[Records from a collection]
● ● ● ● ● ● ●

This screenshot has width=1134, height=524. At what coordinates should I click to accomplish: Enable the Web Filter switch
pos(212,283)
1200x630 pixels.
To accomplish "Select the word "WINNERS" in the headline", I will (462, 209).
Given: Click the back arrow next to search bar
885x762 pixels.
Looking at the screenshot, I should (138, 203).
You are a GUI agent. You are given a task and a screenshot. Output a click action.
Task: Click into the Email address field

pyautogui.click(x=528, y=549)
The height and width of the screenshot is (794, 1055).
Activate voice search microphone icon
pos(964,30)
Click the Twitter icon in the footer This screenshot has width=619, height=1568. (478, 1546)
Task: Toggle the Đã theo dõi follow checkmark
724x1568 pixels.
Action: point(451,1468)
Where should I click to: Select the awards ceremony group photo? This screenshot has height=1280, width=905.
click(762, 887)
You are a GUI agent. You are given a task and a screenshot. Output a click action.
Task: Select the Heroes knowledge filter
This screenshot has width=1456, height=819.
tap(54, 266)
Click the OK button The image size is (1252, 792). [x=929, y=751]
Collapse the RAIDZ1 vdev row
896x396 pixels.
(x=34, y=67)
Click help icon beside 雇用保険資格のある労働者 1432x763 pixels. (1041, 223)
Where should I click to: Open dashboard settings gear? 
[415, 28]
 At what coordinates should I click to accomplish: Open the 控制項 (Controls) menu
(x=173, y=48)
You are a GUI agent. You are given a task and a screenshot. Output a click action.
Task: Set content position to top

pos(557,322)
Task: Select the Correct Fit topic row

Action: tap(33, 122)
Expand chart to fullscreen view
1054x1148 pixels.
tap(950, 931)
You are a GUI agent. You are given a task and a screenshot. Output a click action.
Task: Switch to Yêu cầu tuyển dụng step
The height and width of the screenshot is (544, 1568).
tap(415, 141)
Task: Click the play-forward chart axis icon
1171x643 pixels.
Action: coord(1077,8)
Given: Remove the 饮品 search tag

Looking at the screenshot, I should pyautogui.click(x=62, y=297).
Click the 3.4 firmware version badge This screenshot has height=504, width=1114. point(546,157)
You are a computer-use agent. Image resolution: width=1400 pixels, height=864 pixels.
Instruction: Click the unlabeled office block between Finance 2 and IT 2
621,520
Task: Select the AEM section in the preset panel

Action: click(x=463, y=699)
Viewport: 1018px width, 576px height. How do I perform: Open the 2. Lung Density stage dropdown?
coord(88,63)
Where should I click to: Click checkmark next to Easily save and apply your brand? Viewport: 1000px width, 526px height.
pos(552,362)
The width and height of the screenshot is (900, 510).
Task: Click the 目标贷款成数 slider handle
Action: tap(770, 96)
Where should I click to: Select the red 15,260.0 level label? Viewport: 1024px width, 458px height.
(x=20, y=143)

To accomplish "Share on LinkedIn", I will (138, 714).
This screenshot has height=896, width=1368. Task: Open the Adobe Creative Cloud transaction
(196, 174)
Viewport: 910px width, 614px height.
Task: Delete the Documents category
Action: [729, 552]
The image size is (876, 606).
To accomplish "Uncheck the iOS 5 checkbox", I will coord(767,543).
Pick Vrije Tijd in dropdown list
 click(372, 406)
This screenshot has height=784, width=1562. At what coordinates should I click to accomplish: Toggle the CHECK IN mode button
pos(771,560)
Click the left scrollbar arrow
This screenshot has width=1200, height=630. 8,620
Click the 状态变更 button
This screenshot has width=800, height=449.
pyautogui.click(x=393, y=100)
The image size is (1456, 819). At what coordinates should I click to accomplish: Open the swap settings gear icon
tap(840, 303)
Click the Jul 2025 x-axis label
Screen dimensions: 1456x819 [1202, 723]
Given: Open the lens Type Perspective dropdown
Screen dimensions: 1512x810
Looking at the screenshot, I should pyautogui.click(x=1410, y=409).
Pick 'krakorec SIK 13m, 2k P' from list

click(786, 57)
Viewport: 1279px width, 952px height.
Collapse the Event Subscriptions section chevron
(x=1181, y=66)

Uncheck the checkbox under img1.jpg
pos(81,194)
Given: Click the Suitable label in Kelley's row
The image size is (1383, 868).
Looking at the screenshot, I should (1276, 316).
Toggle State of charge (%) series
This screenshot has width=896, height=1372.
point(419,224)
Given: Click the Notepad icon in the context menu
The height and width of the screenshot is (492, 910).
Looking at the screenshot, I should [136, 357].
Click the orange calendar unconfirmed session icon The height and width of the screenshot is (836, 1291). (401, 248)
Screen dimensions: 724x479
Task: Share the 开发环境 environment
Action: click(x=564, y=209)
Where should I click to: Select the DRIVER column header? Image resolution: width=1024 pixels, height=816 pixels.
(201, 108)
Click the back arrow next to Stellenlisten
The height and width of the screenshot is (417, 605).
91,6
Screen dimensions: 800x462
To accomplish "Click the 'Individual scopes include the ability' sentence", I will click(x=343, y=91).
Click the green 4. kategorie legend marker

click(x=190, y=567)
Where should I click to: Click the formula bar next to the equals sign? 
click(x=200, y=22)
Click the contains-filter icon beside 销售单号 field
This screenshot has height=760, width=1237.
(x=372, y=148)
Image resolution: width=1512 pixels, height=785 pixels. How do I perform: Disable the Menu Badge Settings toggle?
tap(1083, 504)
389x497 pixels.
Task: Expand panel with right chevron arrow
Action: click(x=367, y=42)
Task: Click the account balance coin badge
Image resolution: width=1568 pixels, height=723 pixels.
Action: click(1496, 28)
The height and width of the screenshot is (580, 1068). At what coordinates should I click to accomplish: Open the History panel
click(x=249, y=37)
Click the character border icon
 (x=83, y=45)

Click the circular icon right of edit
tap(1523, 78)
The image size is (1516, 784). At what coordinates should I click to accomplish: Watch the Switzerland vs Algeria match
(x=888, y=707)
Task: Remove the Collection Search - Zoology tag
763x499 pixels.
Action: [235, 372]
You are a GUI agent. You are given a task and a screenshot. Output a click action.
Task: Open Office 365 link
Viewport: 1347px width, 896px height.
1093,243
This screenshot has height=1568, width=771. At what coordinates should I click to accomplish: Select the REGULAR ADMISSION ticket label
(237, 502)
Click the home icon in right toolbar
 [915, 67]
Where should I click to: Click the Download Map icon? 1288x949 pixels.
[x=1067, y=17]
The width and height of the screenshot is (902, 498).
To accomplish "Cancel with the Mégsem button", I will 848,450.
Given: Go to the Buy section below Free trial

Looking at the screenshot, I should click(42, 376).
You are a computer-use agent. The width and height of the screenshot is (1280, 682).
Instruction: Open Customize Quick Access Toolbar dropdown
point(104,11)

● ● ● ● ● ● ●

STATED TASK: Present every line of the data above as a Markdown table with two columns, Row and Line, where Row holds a running number and Line holds the text of that line. Leave out blank lines.

EXERCISE RESULT:
| Row | Line |
|---|---|
| 1 | This screenshot has width=1134, height=524. At what coordinates should I click to accomplish: Enable the Web Filter switch |
| 2 | pos(212,283) |
| 3 | 1200x630 pixels. |
| 4 | To accomplish "Select the word "WINNERS" in the headline", I will (462, 209). |
| 5 | Given: Click the back arrow next to search bar |
| 6 | 885x762 pixels. |
| 7 | Looking at the screenshot, I should (138, 203). |
| 8 | You are a GUI agent. You are given a task and a screenshot. Output a click action. |
| 9 | Task: Click into the Email address field |
| 10 | pyautogui.click(x=528, y=549) |
| 11 | The height and width of the screenshot is (794, 1055). |
| 12 | Activate voice search microphone icon |
| 13 | pos(964,30) |
| 14 | Click the Twitter icon in the footer This screenshot has width=619, height=1568. (478, 1546) |
| 15 | Task: Toggle the Đã theo dõi follow checkmark |
| 16 | 724x1568 pixels. |
| 17 | Action: point(451,1468) |
| 18 | Where should I click to: Select the awards ceremony group photo? This screenshot has height=1280, width=905. |
| 19 | click(762, 887) |
| 20 | You are a GUI agent. You are given a task and a screenshot. Output a click action. |
| 21 | Task: Select the Heroes knowledge filter |
| 22 | This screenshot has width=1456, height=819. |
| 23 | tap(54, 266) |
| 24 | Click the OK button The image size is (1252, 792). [x=929, y=751] |
| 25 | Collapse the RAIDZ1 vdev row |
| 26 | 896x396 pixels. |
| 27 | (x=34, y=67) |
| 28 | Click help icon beside 雇用保険資格のある労働者 1432x763 pixels. (1041, 223) |
| 29 | Where should I click to: Open dashboard settings gear?  |
| 30 | [415, 28] |
| 31 |  At what coordinates should I click to accomplish: Open the 控制項 (Controls) menu |
| 32 | (x=173, y=48) |
| 33 | You are a GUI agent. You are given a task and a screenshot. Output a click action. |
| 34 | Task: Set content position to top |
| 35 | pos(557,322) |
| 36 | Task: Select the Correct Fit topic row |
| 37 | Action: tap(33, 122) |
| 38 | Expand chart to fullscreen view |
| 39 | 1054x1148 pixels. |
| 40 | tap(950, 931) |
| 41 | You are a GUI agent. You are given a task and a screenshot. Output a click action. |
| 42 | Task: Switch to Yêu cầu tuyển dụng step |
| 43 | The height and width of the screenshot is (544, 1568). |
| 44 | tap(415, 141) |
| 45 | Task: Click the play-forward chart axis icon |
| 46 | 1171x643 pixels. |
| 47 | Action: coord(1077,8) |
| 48 | Given: Remove the 饮品 search tag |
| 49 | Looking at the screenshot, I should pyautogui.click(x=62, y=297). |
| 50 | Click the 3.4 firmware version badge This screenshot has height=504, width=1114. point(546,157) |
| 51 | You are a computer-use agent. Image resolution: width=1400 pixels, height=864 pixels. |
| 52 | Instruction: Click the unlabeled office block between Finance 2 and IT 2 |
| 53 | 621,520 |
| 54 | Task: Select the AEM section in the preset panel |
| 55 | Action: click(x=463, y=699) |
| 56 | Viewport: 1018px width, 576px height. How do I perform: Open the 2. Lung Density stage dropdown? |
| 57 | coord(88,63) |
| 58 | Where should I click to: Click checkmark next to Easily save and apply your brand? Viewport: 1000px width, 526px height. |
| 59 | pos(552,362) |
| 60 | The width and height of the screenshot is (900, 510). |
| 61 | Task: Click the 目标贷款成数 slider handle |
| 62 | Action: tap(770, 96) |
| 63 | Where should I click to: Select the red 15,260.0 level label? Viewport: 1024px width, 458px height. |
| 64 | (x=20, y=143) |
| 65 | To accomplish "Share on LinkedIn", I will (138, 714). |
| 66 | This screenshot has height=896, width=1368. Task: Open the Adobe Creative Cloud transaction |
| 67 | (196, 174) |
| 68 | Viewport: 910px width, 614px height. |
| 69 | Task: Delete the Documents category |
| 70 | Action: [729, 552] |
| 71 | The image size is (876, 606). |
| 72 | To accomplish "Uncheck the iOS 5 checkbox", I will coord(767,543). |
| 73 | Pick Vrije Tijd in dropdown list |
| 74 |  click(372, 406) |
| 75 | This screenshot has height=784, width=1562. At what coordinates should I click to accomplish: Toggle the CHECK IN mode button |
| 76 | pos(771,560) |
| 77 | Click the left scrollbar arrow |
| 78 | This screenshot has width=1200, height=630. 8,620 |
| 79 | Click the 状态变更 button |
| 80 | This screenshot has width=800, height=449. |
| 81 | pyautogui.click(x=393, y=100) |
| 82 | The image size is (1456, 819). At what coordinates should I click to accomplish: Open the swap settings gear icon |
| 83 | tap(840, 303) |
| 84 | Click the Jul 2025 x-axis label |
| 85 | Screen dimensions: 1456x819 [1202, 723] |
| 86 | Given: Open the lens Type Perspective dropdown |
| 87 | Screen dimensions: 1512x810 |
| 88 | Looking at the screenshot, I should pyautogui.click(x=1410, y=409). |
| 89 | Pick 'krakorec SIK 13m, 2k P' from list |
| 90 | click(786, 57) |
| 91 | Viewport: 1279px width, 952px height. |
| 92 | Collapse the Event Subscriptions section chevron |
| 93 | (x=1181, y=66) |
| 94 | Uncheck the checkbox under img1.jpg |
| 95 | pos(81,194) |
| 96 | Given: Click the Suitable label in Kelley's row |
| 97 | The image size is (1383, 868). |
| 98 | Looking at the screenshot, I should (1276, 316). |
| 99 | Toggle State of charge (%) series |
| 100 | This screenshot has width=896, height=1372. |
| 101 | point(419,224) |
| 102 | Given: Click the Notepad icon in the context menu |
| 103 | The height and width of the screenshot is (492, 910). |
| 104 | Looking at the screenshot, I should [136, 357]. |
| 105 | Click the orange calendar unconfirmed session icon The height and width of the screenshot is (836, 1291). (401, 248) |
| 106 | Screen dimensions: 724x479 |
| 107 | Task: Share the 开发环境 environment |
| 108 | Action: click(x=564, y=209) |
| 109 | Where should I click to: Select the DRIVER column header? Image resolution: width=1024 pixels, height=816 pixels. |
| 110 | (201, 108) |
| 111 | Click the back arrow next to Stellenlisten |
| 112 | The height and width of the screenshot is (417, 605). |
| 113 | 91,6 |
| 114 | Screen dimensions: 800x462 |
| 115 | To accomplish "Click the 'Individual scopes include the ability' sentence", I will click(x=343, y=91). |
| 116 | Click the green 4. kategorie legend marker |
| 117 | click(x=190, y=567) |
| 118 | Where should I click to: Click the formula bar next to the equals sign?  |
| 119 | click(x=200, y=22) |
| 120 | Click the contains-filter icon beside 销售单号 field |
| 121 | This screenshot has height=760, width=1237. |
| 122 | (x=372, y=148) |
| 123 | Image resolution: width=1512 pixels, height=785 pixels. How do I perform: Disable the Menu Badge Settings toggle? |
| 124 | tap(1083, 504) |
| 125 | 389x497 pixels. |
| 126 | Task: Expand panel with right chevron arrow |
| 127 | Action: click(x=367, y=42) |
| 128 | Task: Click the account balance coin badge |
| 129 | Image resolution: width=1568 pixels, height=723 pixels. |
| 130 | Action: click(1496, 28) |
| 131 | The height and width of the screenshot is (580, 1068). At what coordinates should I click to accomplish: Open the History panel |
| 132 | click(x=249, y=37) |
| 133 | Click the character border icon |
| 134 |  (x=83, y=45) |
| 135 | Click the circular icon right of edit |
| 136 | tap(1523, 78) |
| 137 | The image size is (1516, 784). At what coordinates should I click to accomplish: Watch the Switzerland vs Algeria match |
| 138 | (x=888, y=707) |
| 139 | Task: Remove the Collection Search - Zoology tag |
| 140 | 763x499 pixels. |
| 141 | Action: [235, 372] |
| 142 | You are a GUI agent. You are given a task and a screenshot. Output a click action. |
| 143 | Task: Open Office 365 link |
| 144 | Viewport: 1347px width, 896px height. |
| 145 | 1093,243 |
| 146 | This screenshot has height=1568, width=771. At what coordinates should I click to accomplish: Select the REGULAR ADMISSION ticket label |
| 147 | (237, 502) |
| 148 | Click the home icon in right toolbar |
| 149 |  [915, 67] |
| 150 | Where should I click to: Click the Download Map icon? 1288x949 pixels. |
| 151 | [x=1067, y=17] |
| 152 | The width and height of the screenshot is (902, 498). |
| 153 | To accomplish "Cancel with the Mégsem button", I will 848,450. |
| 154 | Given: Go to the Buy section below Free trial |
| 155 | Looking at the screenshot, I should click(42, 376). |
| 156 | You are a computer-use agent. The width and height of the screenshot is (1280, 682). |
| 157 | Instruction: Open Customize Quick Access Toolbar dropdown |
| 158 | point(104,11) |